> Request
Set down the lines from the one containing "Sort by Size using the column sorter" through the one containing "coord(490,109)", both included, reproducing each exactly and omitting the pictures.

> Data rows

━━━━━━

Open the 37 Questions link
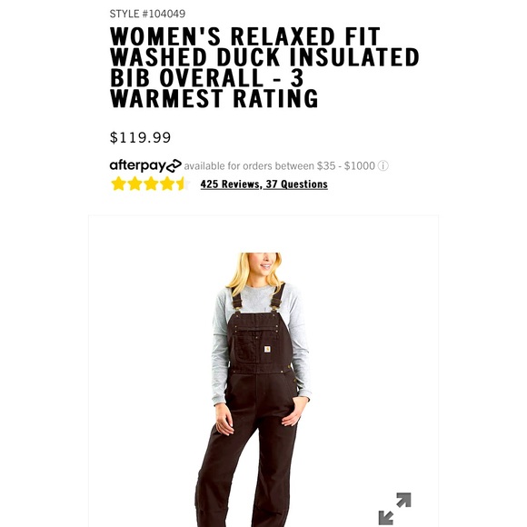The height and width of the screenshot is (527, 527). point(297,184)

━━━━━━

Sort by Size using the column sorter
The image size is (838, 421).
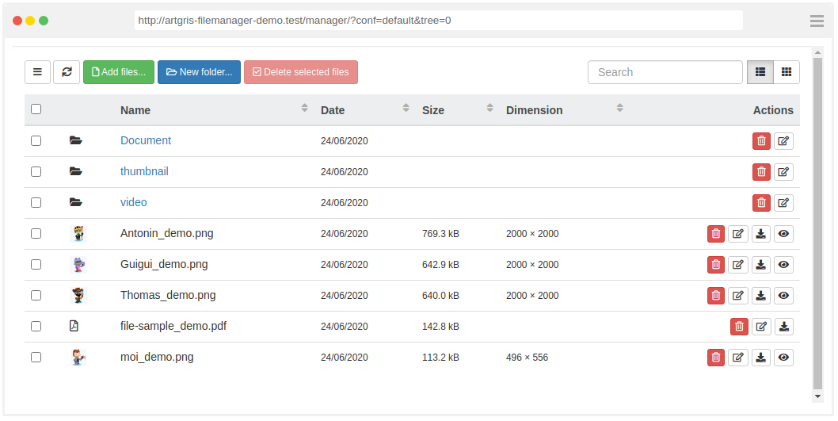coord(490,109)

━━━━━━

> Correct response
Sort by Size using the column sorter
The image size is (838, 421).
coord(490,109)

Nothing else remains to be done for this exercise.